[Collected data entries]
□ □ □ □ □

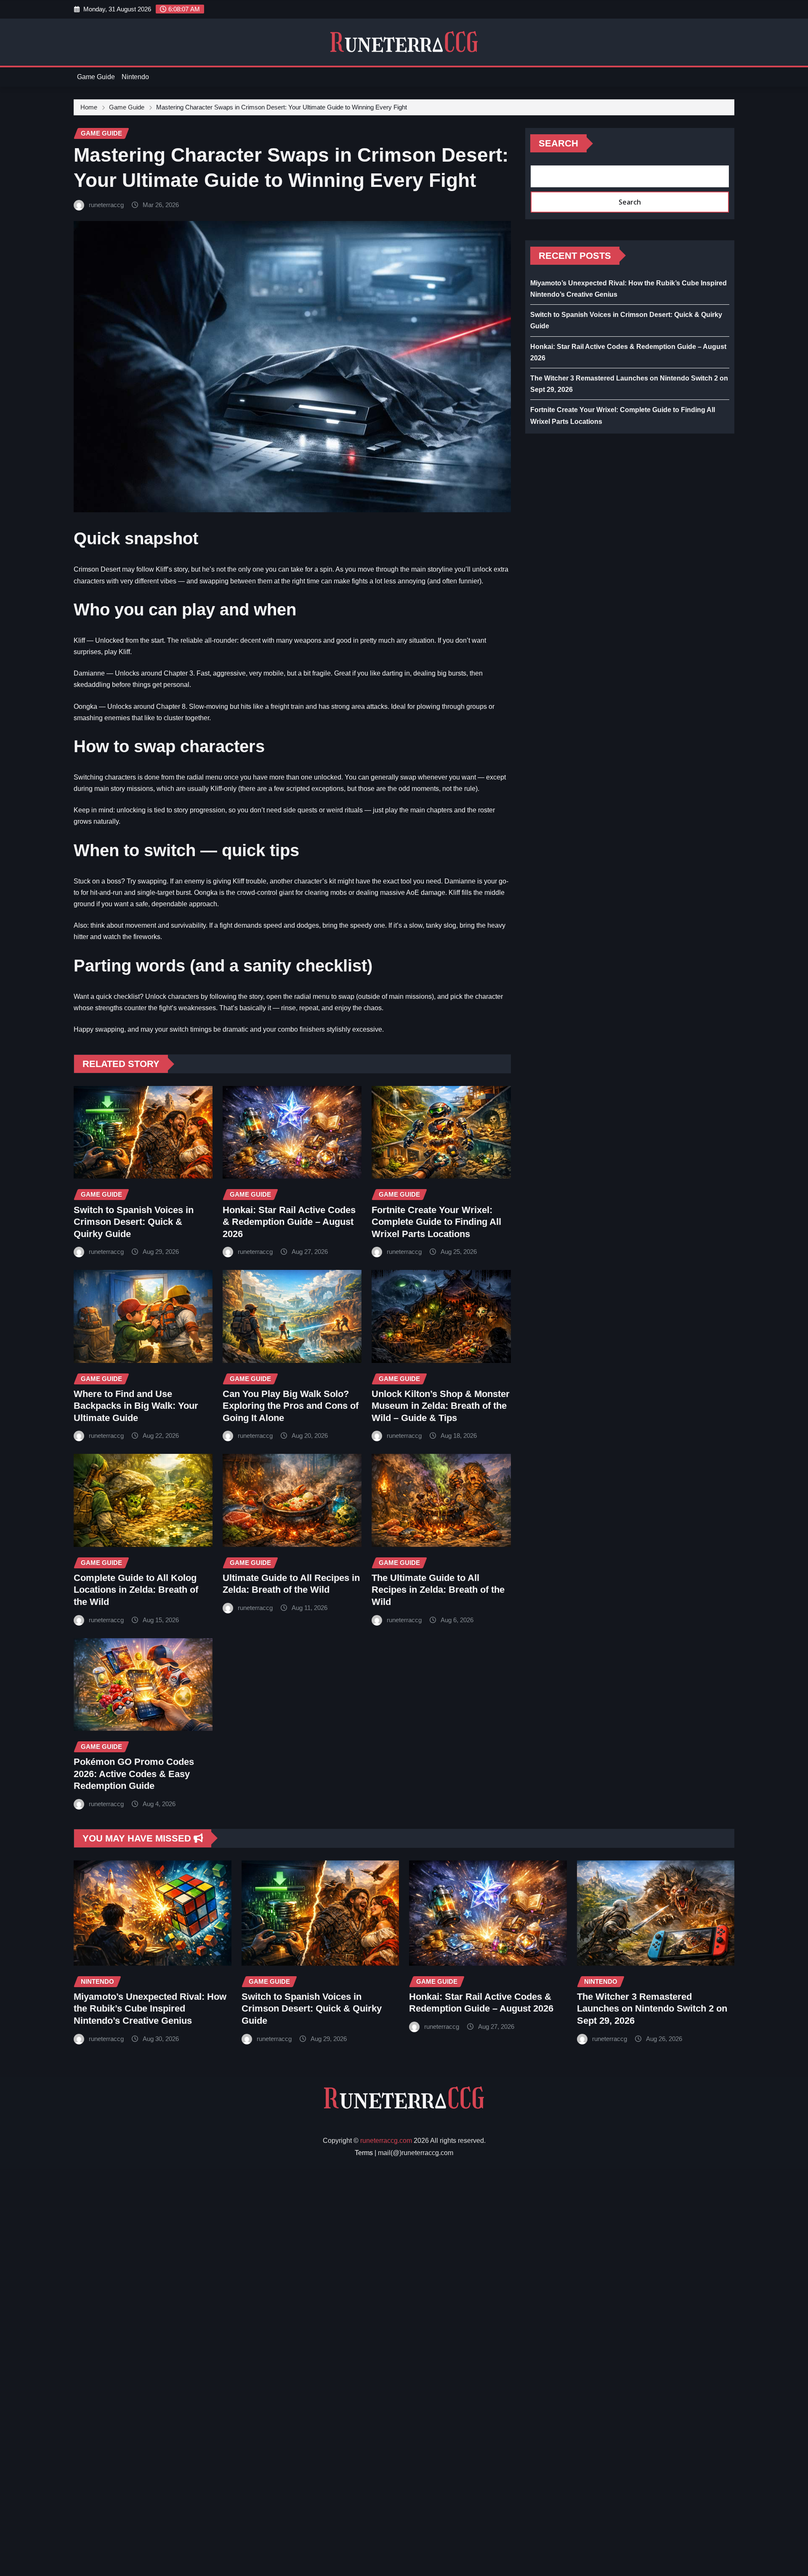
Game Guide (96, 76)
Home (88, 107)
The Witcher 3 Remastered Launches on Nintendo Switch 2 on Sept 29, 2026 (652, 2008)
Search (558, 143)
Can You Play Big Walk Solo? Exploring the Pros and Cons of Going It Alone (291, 1406)
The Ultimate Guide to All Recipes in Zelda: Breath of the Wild (438, 1590)
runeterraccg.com (386, 2140)
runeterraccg (106, 204)
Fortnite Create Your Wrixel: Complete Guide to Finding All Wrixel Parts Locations (436, 1222)
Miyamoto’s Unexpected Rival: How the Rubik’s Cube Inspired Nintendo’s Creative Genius (150, 2008)
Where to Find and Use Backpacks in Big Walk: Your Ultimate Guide (136, 1406)
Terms (364, 2152)
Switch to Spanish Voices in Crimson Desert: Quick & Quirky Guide (134, 1222)
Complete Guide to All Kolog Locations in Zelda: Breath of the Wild (136, 1590)
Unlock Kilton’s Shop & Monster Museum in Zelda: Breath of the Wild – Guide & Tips (441, 1406)
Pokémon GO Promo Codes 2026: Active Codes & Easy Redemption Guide (134, 1773)
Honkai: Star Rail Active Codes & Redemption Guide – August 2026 (289, 1222)
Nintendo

□ □ □ □ □

> _TASK_
Could you print the lines above, exactly as written, from the line containing "Miyamoto’s Unexpected Rival: How" through the final one?

> _WRITTEN REPLY_
Miyamoto’s Unexpected Rival: How the Rubik’s Cube Inspired Nintendo’s Creative Genius (150, 2008)
Where to Find and Use Backpacks in Big Walk: Your Ultimate Guide (136, 1406)
Terms (364, 2152)
Switch to Spanish Voices in Crimson Desert: Quick & Quirky Guide (134, 1222)
Complete Guide to All Kolog Locations in Zelda: Breath of the Wild (136, 1590)
Unlock Kilton’s Shop & Monster Museum in Zelda: Breath of the Wild – Guide & Tips (441, 1406)
Pokémon GO Promo Codes 2026: Active Codes & Easy Redemption Guide (134, 1773)
Honkai: Star Rail Active Codes & Redemption Guide – August 2026 (289, 1222)
Nintendo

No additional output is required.